Role of Murine Complement Component C5 in Acute in Vivo Infection by Pathogenic Leptospira interrogans

Leptospirosis is considered one of the most important zoonosis worldwide. The activation of the Complement System is important to control dissemination of several pathogens in the host. Only a few studies have employed murine models to investigate leptospiral infection and our aim in this work was to investigate the role of murine C5 during in vivo infection, comparing wild type C57BL/6 (B6 C5(+/+)) and congenic C57BL/6 (B6 C5(−/−), C5 deficient) mice during the first days of infection. All animals from both groups survived for at least 8 days post-infection with pathogenic Leptospira interrogans serovar Kennewicki strain Fromm (LPF). At the third day of infection, we observed greater numbers of LPF in the liver of B6 C5(−/−) mice when compared to B6 C5(+/+) mice. Later, on the sixth day of infection, the LPF population fell to undetectable levels in the livers of both groups of mice.
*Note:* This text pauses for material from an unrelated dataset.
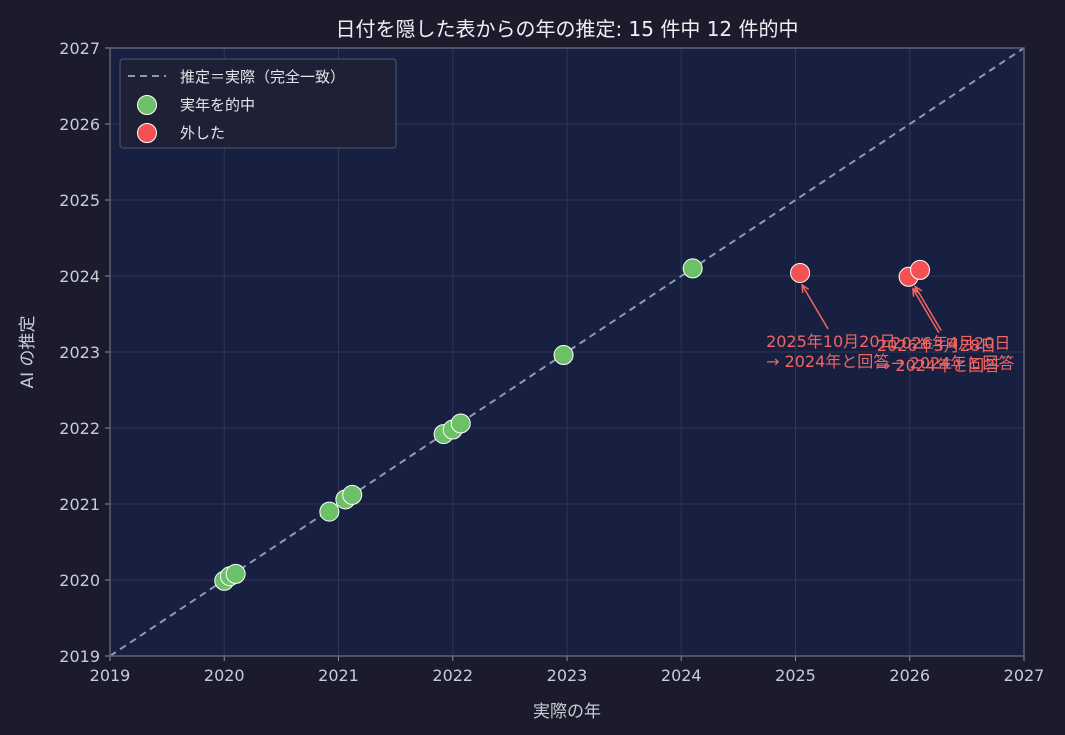 Image resolution: width=1065 pixels, height=735 pixels. Describe the element at coordinates (566, 29) in the screenshot. I see `chart-title: 日付を隠した表からの年の推定: 15 件中 12 件的中` at that location.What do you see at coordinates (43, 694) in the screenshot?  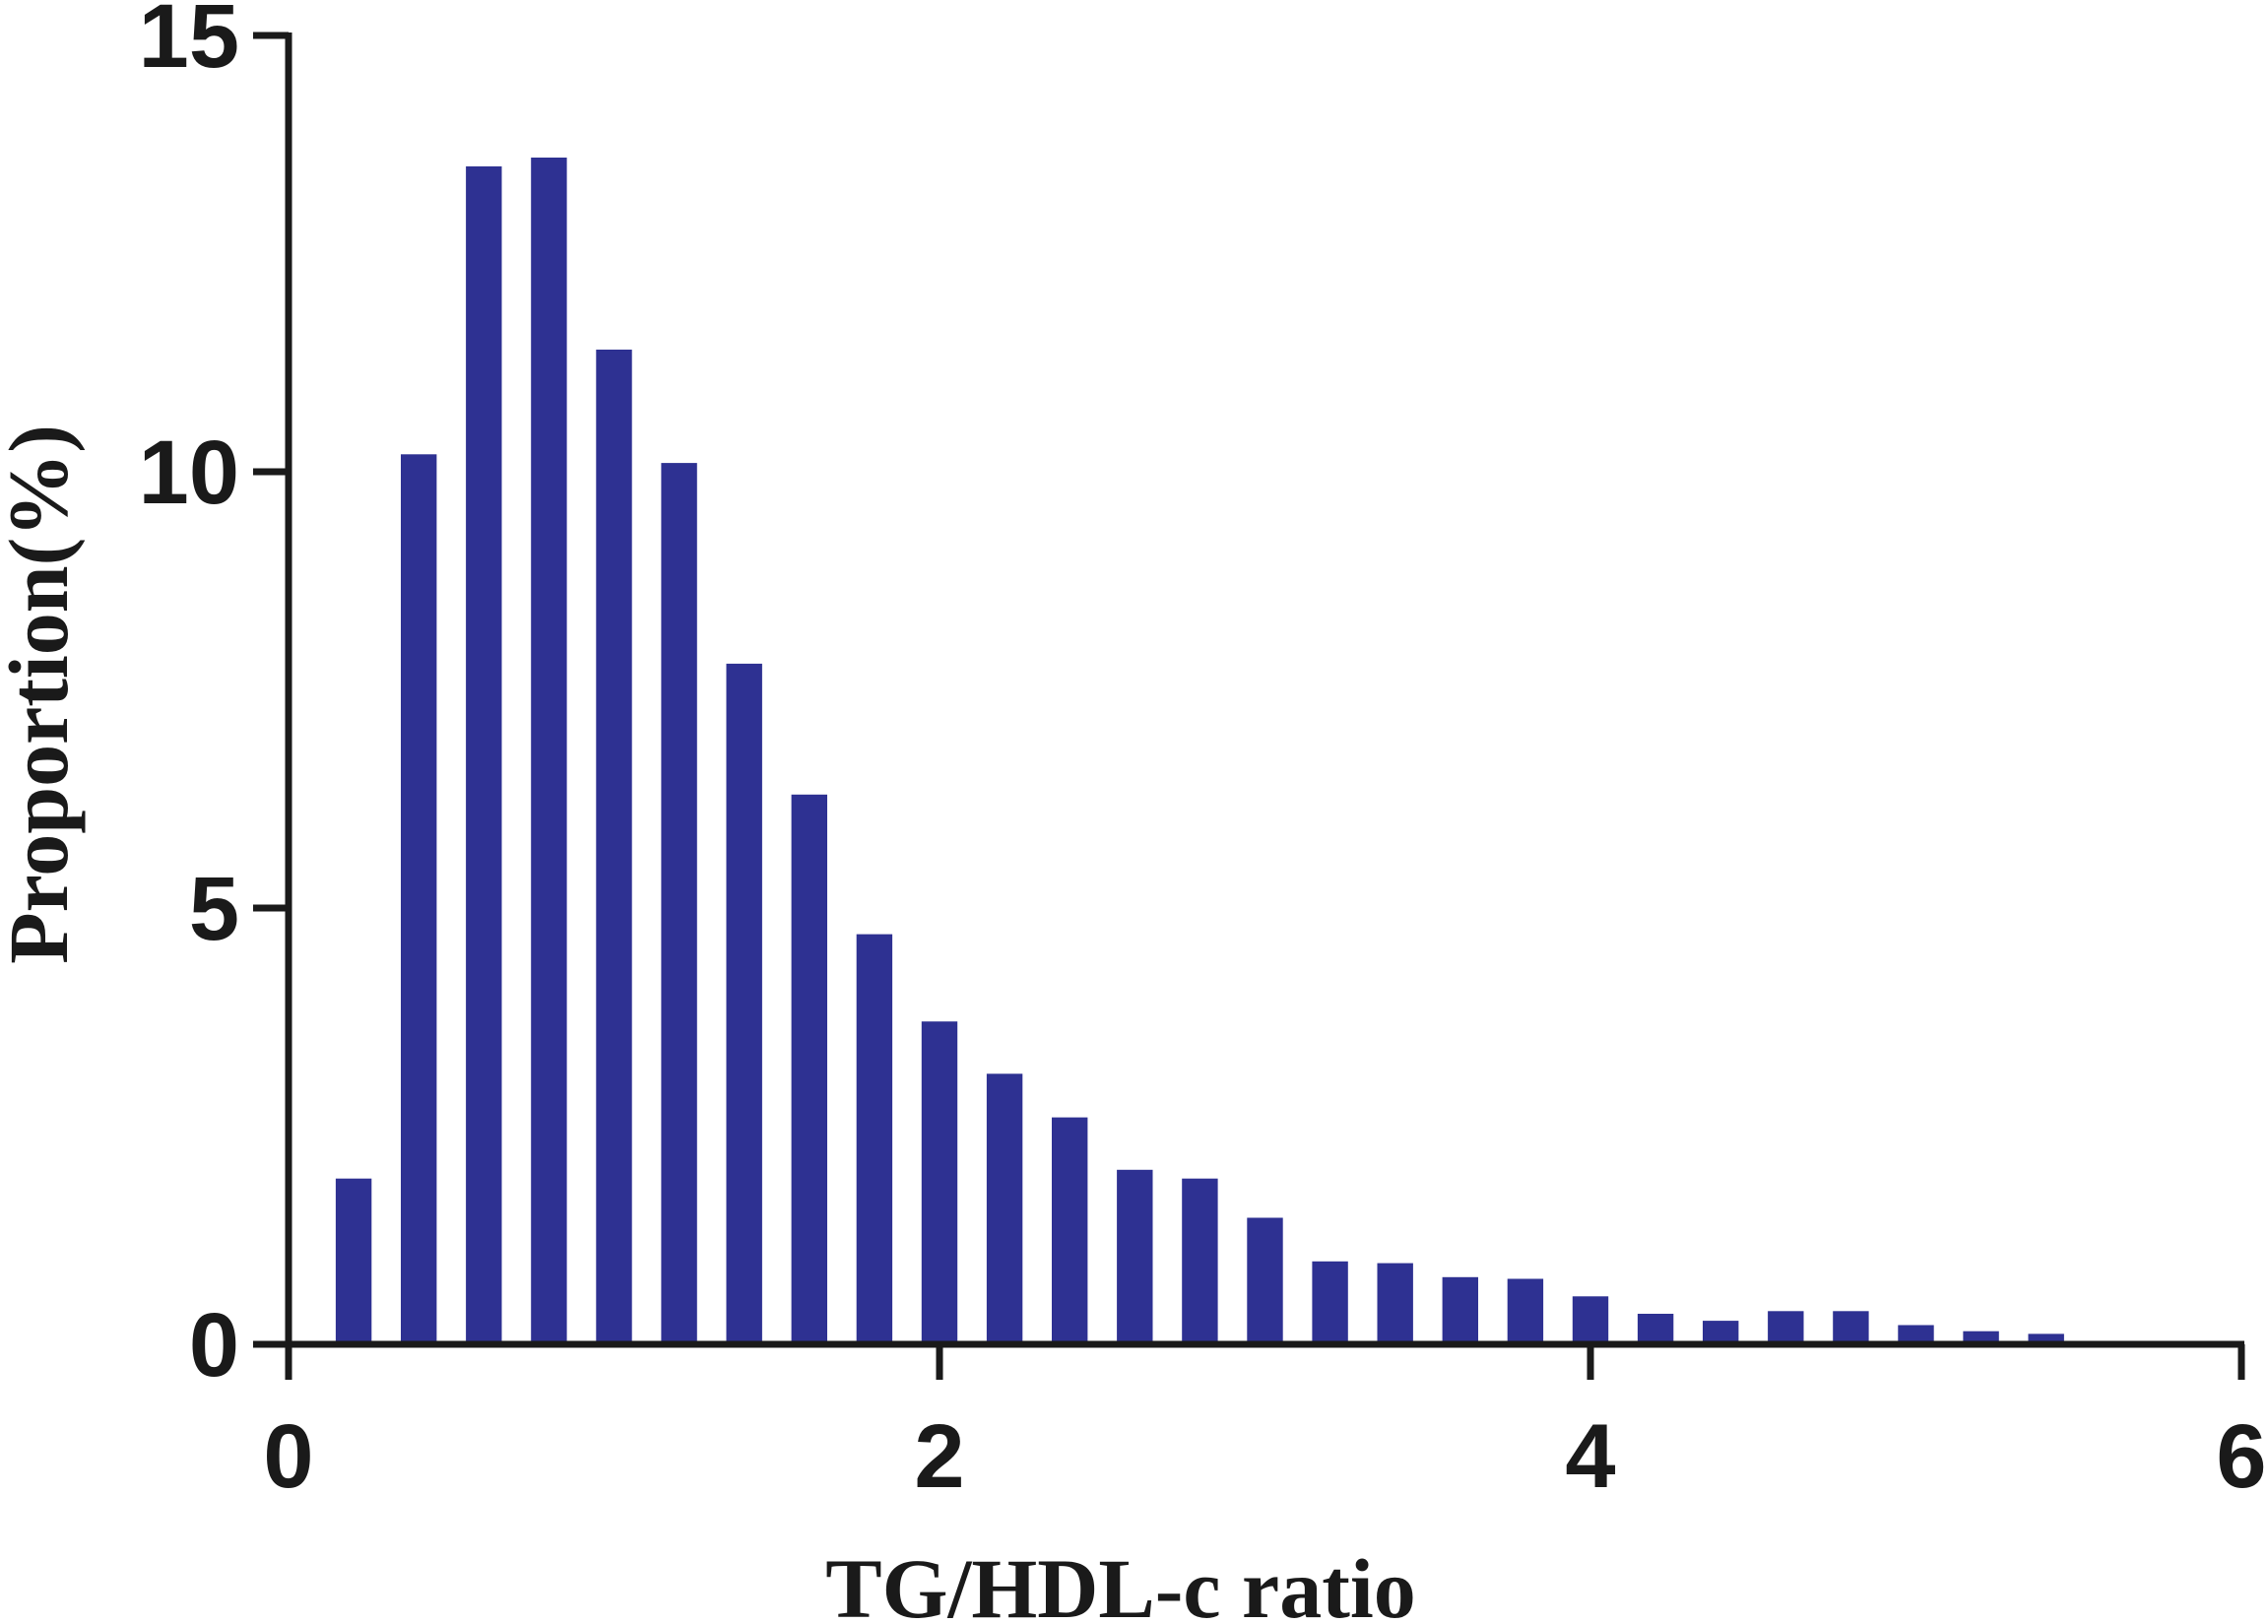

On the third day, the inflammatory score was higher in the liver of B6 C5(+/+) mice than in B6 C5(−/−) mice, and returned to normal on the sixth day of infection in both groups. No significant histopathological differences were observed in the lung, kidney and spleen from both infected B6 C5(+/+) than B6 C5(−/−) mice. Likewise, the total number of circulating leukocytes was not affected by the absence of C5. The liver levels of IL-10 on the sixth day of infection was lower in the absence of C5 when compared to wild type mice. No significant differences were observed in the levels of several inflammatory cytokines when B6 C5(+/+) and B6 C5(−/−) were compared. In conclusion, C5 may contribute to the direct killing of LPF in the first days of infection in C57BL/6 mice. On the other hand, other effector immune mechanisms probably compensate Complement impairment since the mice survival was not affected by the absence of C5 and its activated fragments, at least in the early stage of this infection.